Wir freuen uns auf eure Bewerbungen und wünschen viel Erfolg!*


----------



## phoenix86 (28. Januar 2014)

*AW: Lesertest: Bitfenix Flo - jetzt für den Lesertest bewerben!*

Hallo PCGHX, 

hiermit bewerbe ich mich für den Test des Bitfenix Flo. 
Als Soundkarte kommt eine Asus Xonar D1 zum Einsatz, antreten muss das Flo gegen ein Superlux HD681 mit Zalman ZM-Mic1. Im HiFi - Bereich wird das Flo an einen Yamaha RX-V471 angeschlossen und getestet. Außerdem kann das Headset noch an einer PS4 betrieben bzw. getestet werden. 
Fotos werden mit einer Kompakt-Kamera geknipst, aber wenn nötig im PS noch etwas aufgehübscht. 
Farblich würde ich mich für Rot oder Schwarz entscheiden. 

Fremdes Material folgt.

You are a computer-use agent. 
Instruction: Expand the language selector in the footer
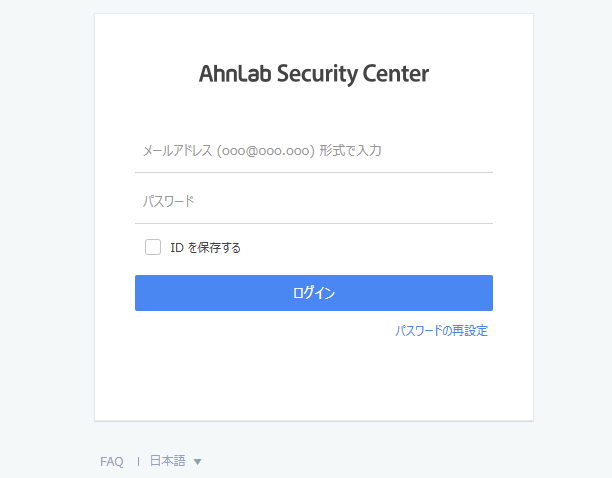tap(176, 461)
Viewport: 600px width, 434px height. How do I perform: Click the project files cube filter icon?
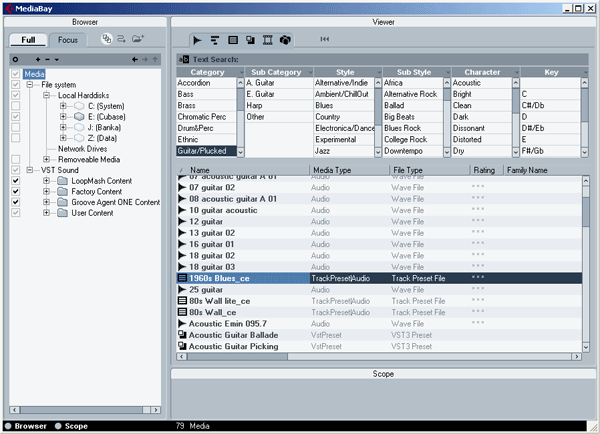point(285,39)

Vielen Dank schon mal das ich die Chance auf einen Test habe. 

VG phoenix


----------



## Oguzhan38 (28. Januar 2014)

*AW: Lesertest: Bitfenix Flo - jetzt für den Lesertest bewerben!*

Hallo,

hiermit Bewerbe ich mich für den Lesertest zum Bitfenix Flo.
Antreten muss das Bitfenix Flo gegen eine Philips SHG7980 und wird auf Ton und Sprachqualität getestet und verglichen.

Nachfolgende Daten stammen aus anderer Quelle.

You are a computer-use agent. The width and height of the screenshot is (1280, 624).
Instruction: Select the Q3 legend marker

Das Headset wird auch in Spielen wie COD, Battlefield 4 und NFS getestet.
Das Mikrofon wird aufgezeichnet und auf Grundrauschen getestet im Vergleich zum Philips SHG7980.
Es werden ebenfalls die Bequemlichkeit des Headset beim Spielen testen (z.b. Druck auf dem Kopf, Ohren, Wackeln).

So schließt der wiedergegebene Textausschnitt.